■ **EXERCISE DETAILS**:
Convert each line of the entries below into a JSON list of strings, with one string per line and blank lines omitted.

====== ENTRIES SUPPLIED ======

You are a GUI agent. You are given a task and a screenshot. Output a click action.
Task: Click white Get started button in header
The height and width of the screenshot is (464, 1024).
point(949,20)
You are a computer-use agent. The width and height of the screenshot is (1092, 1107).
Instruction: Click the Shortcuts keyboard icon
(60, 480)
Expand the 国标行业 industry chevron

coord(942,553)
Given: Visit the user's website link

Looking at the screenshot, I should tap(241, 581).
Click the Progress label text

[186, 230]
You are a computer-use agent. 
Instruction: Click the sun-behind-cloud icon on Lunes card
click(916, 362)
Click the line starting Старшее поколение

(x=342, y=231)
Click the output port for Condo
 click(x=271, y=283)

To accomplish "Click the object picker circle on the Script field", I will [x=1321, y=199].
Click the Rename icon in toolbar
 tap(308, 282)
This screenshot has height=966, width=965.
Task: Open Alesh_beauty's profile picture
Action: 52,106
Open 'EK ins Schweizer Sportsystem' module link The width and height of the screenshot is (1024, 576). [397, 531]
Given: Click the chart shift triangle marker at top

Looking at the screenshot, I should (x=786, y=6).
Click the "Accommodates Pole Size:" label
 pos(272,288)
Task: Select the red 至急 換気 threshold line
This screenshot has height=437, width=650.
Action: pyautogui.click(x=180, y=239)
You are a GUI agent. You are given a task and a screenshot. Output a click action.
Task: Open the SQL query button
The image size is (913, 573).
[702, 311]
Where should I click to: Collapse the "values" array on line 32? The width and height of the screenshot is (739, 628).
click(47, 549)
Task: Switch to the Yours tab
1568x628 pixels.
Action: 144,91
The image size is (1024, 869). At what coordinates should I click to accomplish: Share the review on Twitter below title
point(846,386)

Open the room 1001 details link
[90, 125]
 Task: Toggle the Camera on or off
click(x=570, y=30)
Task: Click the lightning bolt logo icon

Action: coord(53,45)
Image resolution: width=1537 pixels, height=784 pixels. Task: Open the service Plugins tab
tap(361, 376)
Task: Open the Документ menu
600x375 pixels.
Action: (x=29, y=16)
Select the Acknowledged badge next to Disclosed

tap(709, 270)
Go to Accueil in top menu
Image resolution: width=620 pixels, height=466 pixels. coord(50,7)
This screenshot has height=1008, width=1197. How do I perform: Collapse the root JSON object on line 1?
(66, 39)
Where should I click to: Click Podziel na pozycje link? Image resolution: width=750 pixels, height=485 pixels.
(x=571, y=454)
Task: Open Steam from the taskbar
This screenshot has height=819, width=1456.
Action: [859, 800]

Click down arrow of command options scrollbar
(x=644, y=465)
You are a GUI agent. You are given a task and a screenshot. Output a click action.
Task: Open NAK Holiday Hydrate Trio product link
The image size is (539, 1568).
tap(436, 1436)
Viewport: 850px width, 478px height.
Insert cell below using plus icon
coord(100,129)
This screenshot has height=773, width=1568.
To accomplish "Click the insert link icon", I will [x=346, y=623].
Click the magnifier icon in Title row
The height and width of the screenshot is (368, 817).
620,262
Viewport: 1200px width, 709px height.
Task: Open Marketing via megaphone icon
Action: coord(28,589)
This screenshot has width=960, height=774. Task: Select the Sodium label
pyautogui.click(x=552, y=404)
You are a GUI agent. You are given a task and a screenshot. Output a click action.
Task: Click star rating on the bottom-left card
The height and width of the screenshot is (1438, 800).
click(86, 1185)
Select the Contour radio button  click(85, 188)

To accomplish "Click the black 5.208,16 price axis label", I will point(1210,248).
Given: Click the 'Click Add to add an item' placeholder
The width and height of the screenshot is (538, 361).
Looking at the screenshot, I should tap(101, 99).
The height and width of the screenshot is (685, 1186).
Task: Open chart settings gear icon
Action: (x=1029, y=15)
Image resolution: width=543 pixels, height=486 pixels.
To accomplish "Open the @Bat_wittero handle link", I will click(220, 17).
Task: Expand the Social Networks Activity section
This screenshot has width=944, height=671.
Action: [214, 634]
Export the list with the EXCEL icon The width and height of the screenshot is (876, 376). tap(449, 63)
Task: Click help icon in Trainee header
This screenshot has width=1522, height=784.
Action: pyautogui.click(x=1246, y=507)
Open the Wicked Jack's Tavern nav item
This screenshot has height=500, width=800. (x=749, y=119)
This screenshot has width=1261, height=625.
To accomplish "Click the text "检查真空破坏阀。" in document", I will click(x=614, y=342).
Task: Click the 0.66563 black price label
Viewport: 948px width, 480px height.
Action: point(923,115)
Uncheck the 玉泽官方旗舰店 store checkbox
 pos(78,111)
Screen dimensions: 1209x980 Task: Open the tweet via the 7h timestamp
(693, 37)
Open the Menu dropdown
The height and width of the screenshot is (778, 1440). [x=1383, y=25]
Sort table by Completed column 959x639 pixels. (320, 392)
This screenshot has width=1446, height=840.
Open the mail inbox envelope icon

======

■ **RESPONSE TO THE TASK**:
[
  "You are a GUI agent. You are given a task and a screenshot. Output a click action.",
  "Task: Click white Get started button in header",
  "The height and width of the screenshot is (464, 1024).",
  "point(949,20)",
  "You are a computer-use agent. The width and height of the screenshot is (1092, 1107).",
  "Instruction: Click the Shortcuts keyboard icon",
  "(60, 480)",
  "Expand the 国标行业 industry chevron",
  "coord(942,553)",
  "Given: Visit the user's website link",
  "Looking at the screenshot, I should tap(241, 581).",
  "Click the Progress label text",
  "[186, 230]",
  "You are a computer-use agent. ",
  "Instruction: Click the sun-behind-cloud icon on Lunes card",
  "click(916, 362)",
  "Click the line starting Старшее поколение",
  "(x=342, y=231)",
  "Click the output port for Condo",
  " click(x=271, y=283)",
  "To accomplish \"Click the object picker circle on the Script field\", I will [x=1321, y=199].",
  "Click the Rename icon in toolbar",
  " tap(308, 282)",
  "This screenshot has height=966, width=965.",
  "Task: Open Alesh_beauty's profile picture",
  "Action: 52,106",
  "Open 'EK ins Schweizer Sportsystem' module link The width and height of the screenshot is (1024, 576). [397, 531]",
  "Given: Click the chart shift triangle marker at top",
  "Looking at the screenshot, I should (x=786, y=6).",
  "Click the \"Accommodates Pole Size:\" label",
  " pos(272,288)",
  "Task: Select the red 至急 換気 threshold line",
  "This screenshot has height=437, width=650.",
  "Action: pyautogui.click(x=180, y=239)",
  "You are a GUI agent. You are given a task and a screenshot. Output a click action.",
  "Task: Open the SQL query button",
  "The image size is (913, 573).",
  "[702, 311]",
  "Where should I click to: Collapse the \"values\" array on line 32? The width and height of the screenshot is (739, 628).",
  "click(47, 549)",
  "Task: Switch to the Yours tab",
  "1568x628 pixels.",
  "Action: 144,91",
  "The image size is (1024, 869). At what coordinates should I click to accomplish: Share the review on Twitter below title",
  "point(846,386)",
  "Open the room 1001 details link",
  "[90, 125]",
  " Task: Toggle the Camera on or off",
  "click(x=570, y=30)",
  "Task: Click the lightning bolt logo icon",
  "Action: coord(53,45)",
  "Image resolution: width=1537 pixels, height=784 pixels. Task: Open the service Plugins tab",
  "tap(361, 376)",
  "Task: Open the Документ menu",
  "600x375 pixels.",
  "Action: (x=29, y=16)",
  "Select the Acknowledged badge next to Disclosed",
  "tap(709, 270)",
  "Go to Accueil in top menu",
  "Image resolution: width=620 pixels, height=466 pixels. coord(50,7)",
  "This screenshot has height=1008, width=1197. How do I perform: Collapse the root JSON object on line 1?",
  "(66, 39)",
  "Where should I click to: Click Podziel na pozycje link? Image resolution: width=750 pixels, height=485 pixels.",
  "(x=571, y=454)",
  "Task: Open Steam from the taskbar",
  "This screenshot has height=819, width=1456.",
  "Action: [859, 800]",
  "Click down arrow of command options scrollbar",
  "(x=644, y=465)",
  "You are a GUI agent. You are given a task and a screenshot. Output a click action.",
  "Task: Open NAK Holiday Hydrate Trio product link",
  "The image size is (539, 1568).",
  "tap(436, 1436)",
  "Viewport: 850px width, 478px height.",
  "Insert cell below using plus icon",
  "coord(100,129)",
  "This screenshot has height=773, width=1568.",
  "To accomplish \"Click the insert link icon\", I will [x=346, y=623].",
  "Click the magnifier icon in Title row",
  "The height and width of the screenshot is (368, 817).",
  "620,262",
  "Viewport: 1200px width, 709px height.",
  "Task: Open Marketing via megaphone icon",
  "Action: coord(28,589)",
  "This screenshot has width=960, height=774. Task: Select the Sodium label",
  "pyautogui.click(x=552, y=404)",
  "You are a GUI agent. You are given a task and a screenshot. Output a click action.",
  "Task: Click star rating on the bottom-left card",
  "The height and width of the screenshot is (1438, 800).",
  "click(86, 1185)",
  "Select the Contour radio button  click(85, 188)",
  "To accomplish \"Click the black 5.208,16 price axis label\", I will point(1210,248).",
  "Given: Click the 'Click Add to add an item' placeholder",
  "The width and height of the screenshot is (538, 361).",
  "Looking at the screenshot, I should tap(101, 99).",
  "The height and width of the screenshot is (685, 1186).",
  "Task: Open chart settings gear icon",
  "Action: (x=1029, y=15)",
  "Image resolution: width=543 pixels, height=486 pixels.",
  "To accomplish \"Open the @Bat_wittero handle link\", I will click(220, 17).",
  "Task: Expand the Social Networks Activity section",
  "This screenshot has width=944, height=671.",
  "Action: [214, 634]",
  "Export the list with the EXCEL icon The width and height of the screenshot is (876, 376). tap(449, 63)",
  "Task: Click help icon in Trainee header",
  "This screenshot has width=1522, height=784.",
  "Action: pyautogui.click(x=1246, y=507)",
  "Open the Wicked Jack's Tavern nav item",
  "This screenshot has height=500, width=800. (x=749, y=119)",
  "This screenshot has width=1261, height=625.",
  "To accomplish \"Click the text \"检查真空破坏阀。\" in document\", I will click(x=614, y=342).",
  "Task: Click the 0.66563 black price label",
  "Viewport: 948px width, 480px height.",
  "Action: point(923,115)",
  "Uncheck the 玉泽官方旗舰店 store checkbox",
  " pos(78,111)",
  "Screen dimensions: 1209x980 Task: Open the tweet via the 7h timestamp",
  "(693, 37)",
  "Open the Menu dropdown",
  "The height and width of the screenshot is (778, 1440). [x=1383, y=25]",
  "Sort table by Completed column 959x639 pixels. (320, 392)",
  "This screenshot has width=1446, height=840.",
  "Open the mail inbox envelope icon"
]